> SOURCE MATERIAL:
━━━━━━

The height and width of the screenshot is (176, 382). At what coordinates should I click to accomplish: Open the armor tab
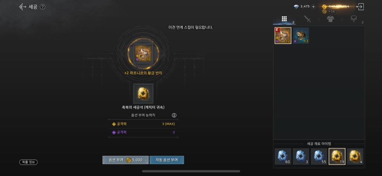click(x=331, y=19)
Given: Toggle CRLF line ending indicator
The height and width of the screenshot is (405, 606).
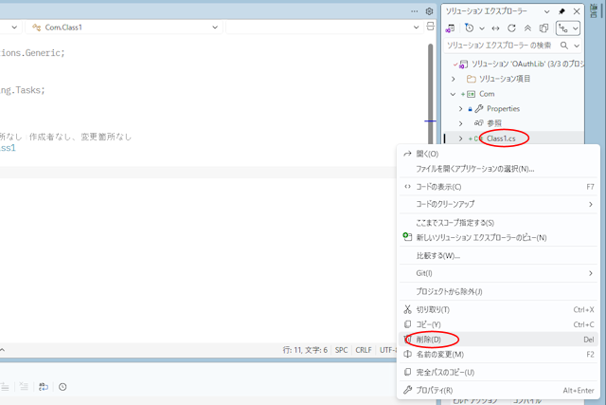Looking at the screenshot, I should pos(364,349).
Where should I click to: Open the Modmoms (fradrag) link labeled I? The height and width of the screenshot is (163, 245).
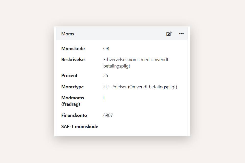(104, 98)
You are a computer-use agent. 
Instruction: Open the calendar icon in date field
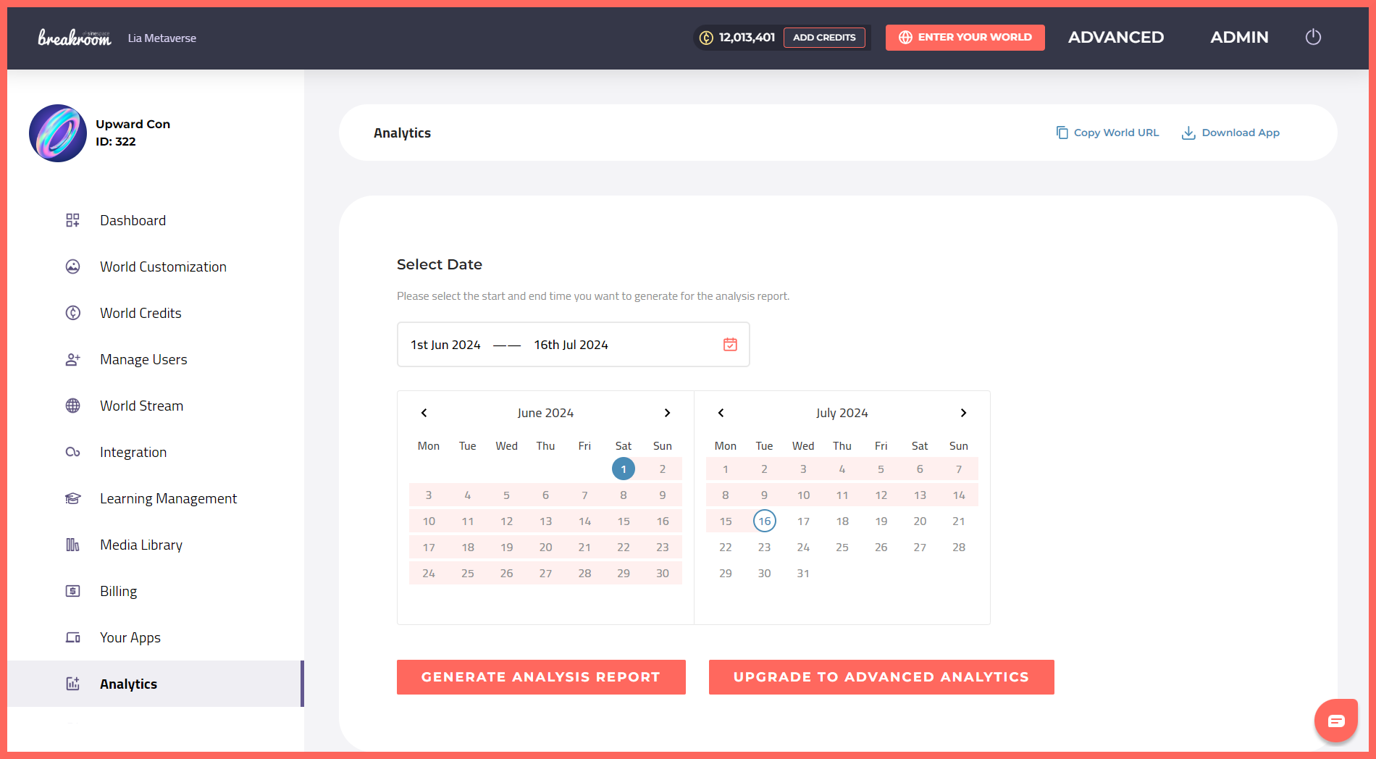pos(730,345)
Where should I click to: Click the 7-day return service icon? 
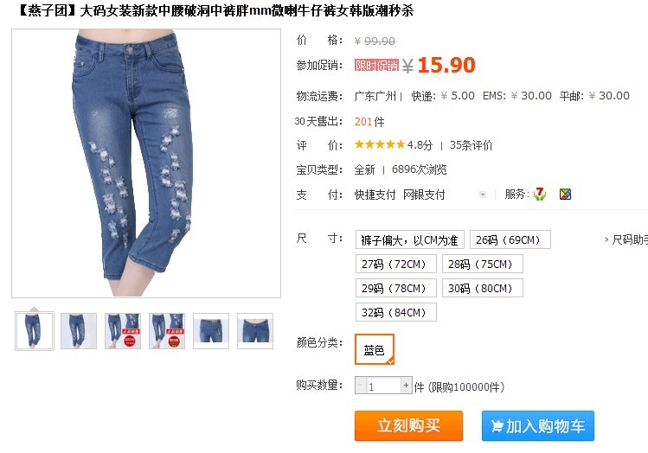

━━━━━━

> WHAT YOU NEED TO DO:
A word-for-word copy is needed of the lines from the line holding "You are a computer-use agent." through the end of the records, both included, excluding every picture.

> TASK SOLUTION:
You are a computer-use agent. 
Instruction: Open the calendar icon in date field
pos(730,345)
Where should I click to: Click the 7-day return service icon? 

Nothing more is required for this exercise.